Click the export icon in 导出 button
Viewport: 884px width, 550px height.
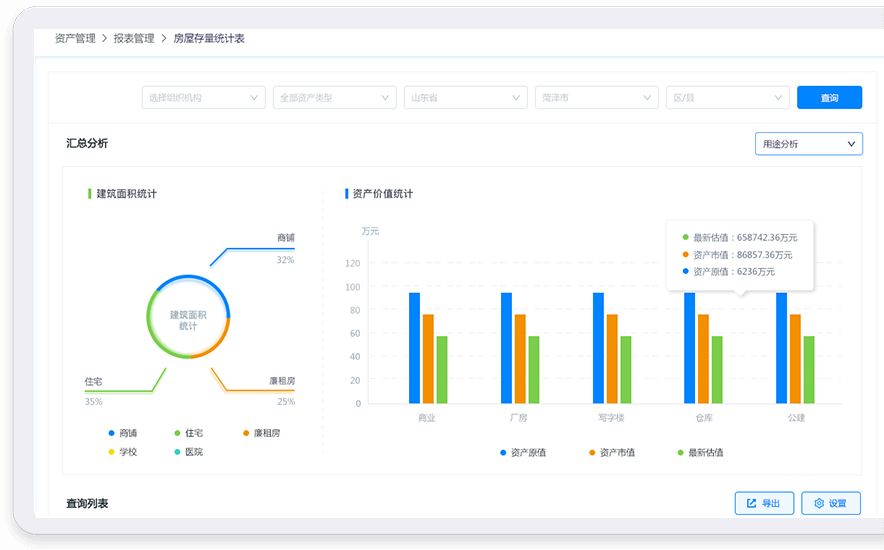tap(749, 503)
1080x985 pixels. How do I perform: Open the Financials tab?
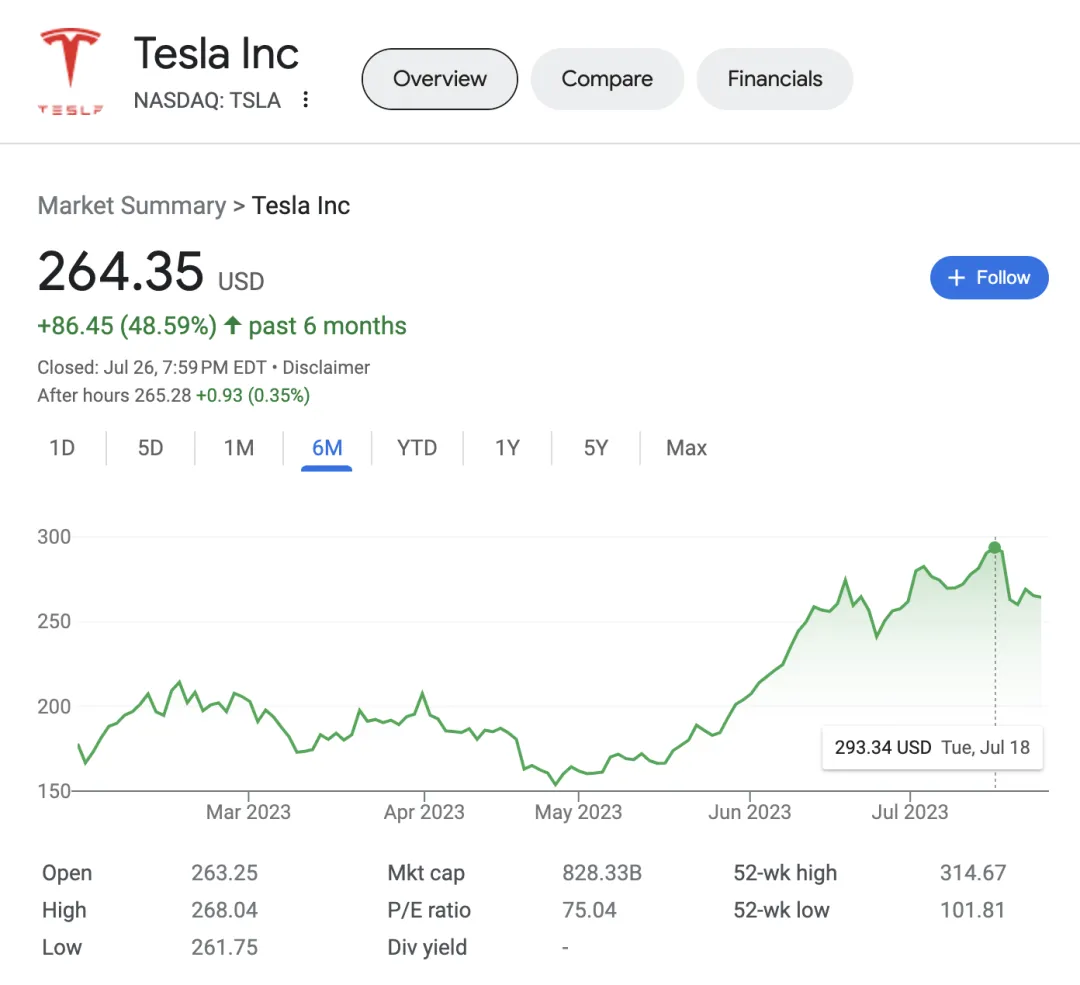point(774,79)
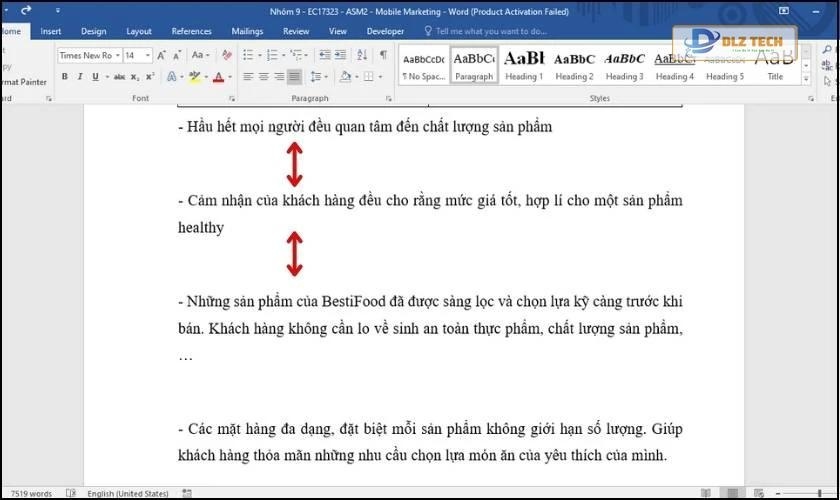840x500 pixels.
Task: Click the Increase Indent icon
Action: click(x=341, y=55)
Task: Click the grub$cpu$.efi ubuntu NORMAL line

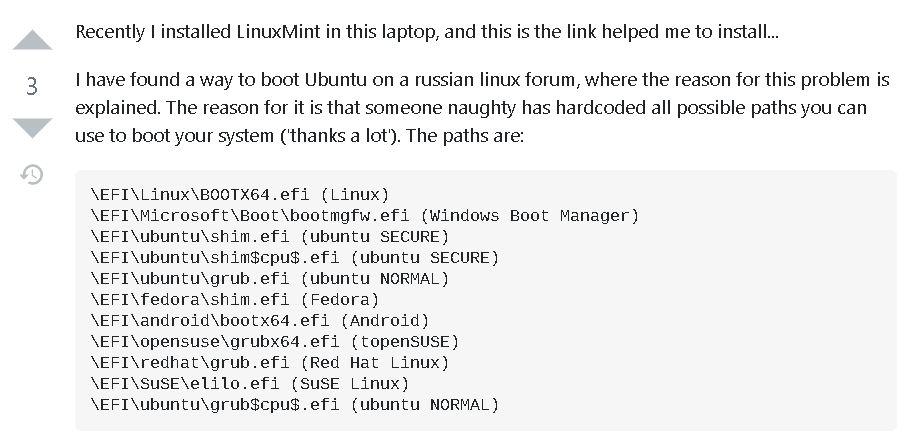Action: [294, 405]
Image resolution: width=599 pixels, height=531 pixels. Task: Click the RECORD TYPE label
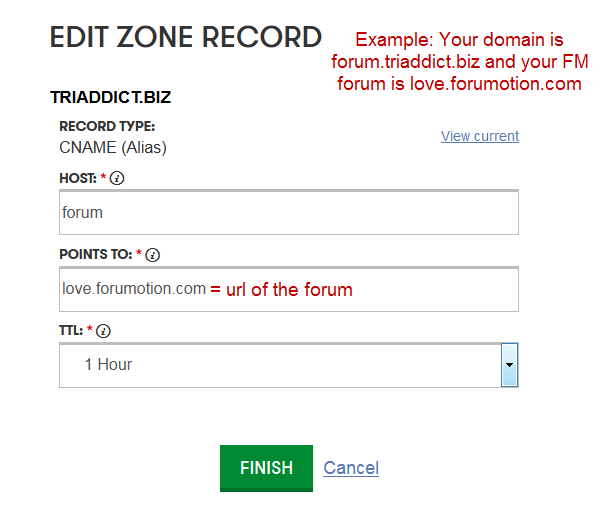pyautogui.click(x=107, y=126)
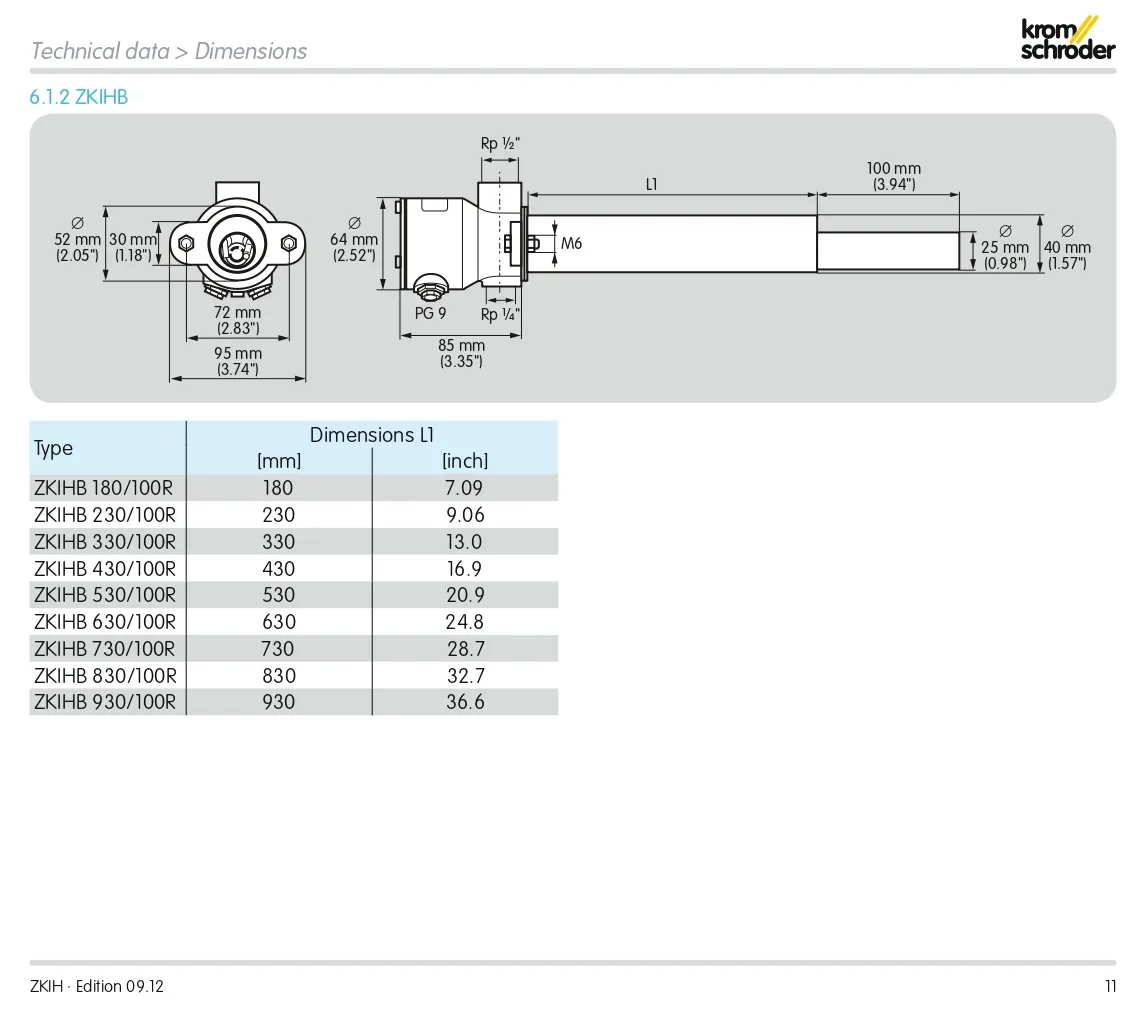
Task: Click the front-view burner drawing
Action: pyautogui.click(x=236, y=245)
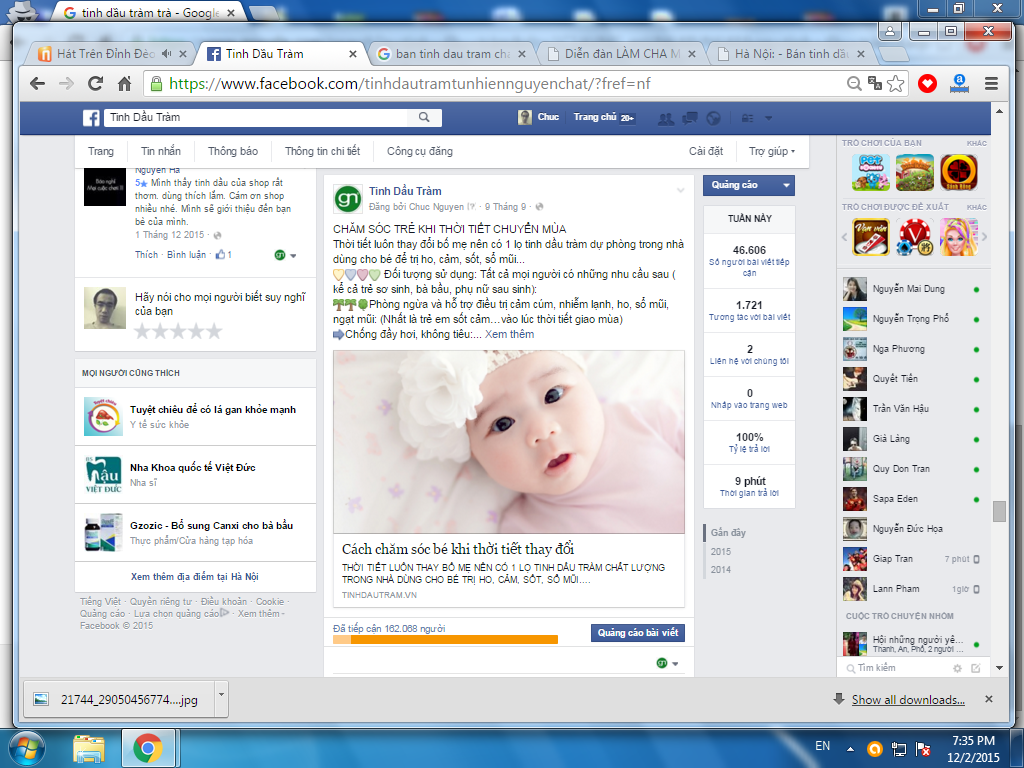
....
§ Problem details:
The job is to copy all the records precisely while omitting any picture.

§ Output of the task:
Click the export icon in 导出 button
Viewport: 884px width, 550px height.
tap(749, 503)
1080x985 pixels. How do I perform: Open the Financials tab?
point(774,79)
840x500 pixels.
Task: Click the Increase Indent icon
Action: click(x=341, y=55)
Task: Click the grub$cpu$.efi ubuntu NORMAL line

Action: [294, 405]
Image resolution: width=599 pixels, height=531 pixels. Task: Click the RECORD TYPE label
pyautogui.click(x=107, y=126)
Task: Click the front-view burner drawing
Action: pyautogui.click(x=236, y=245)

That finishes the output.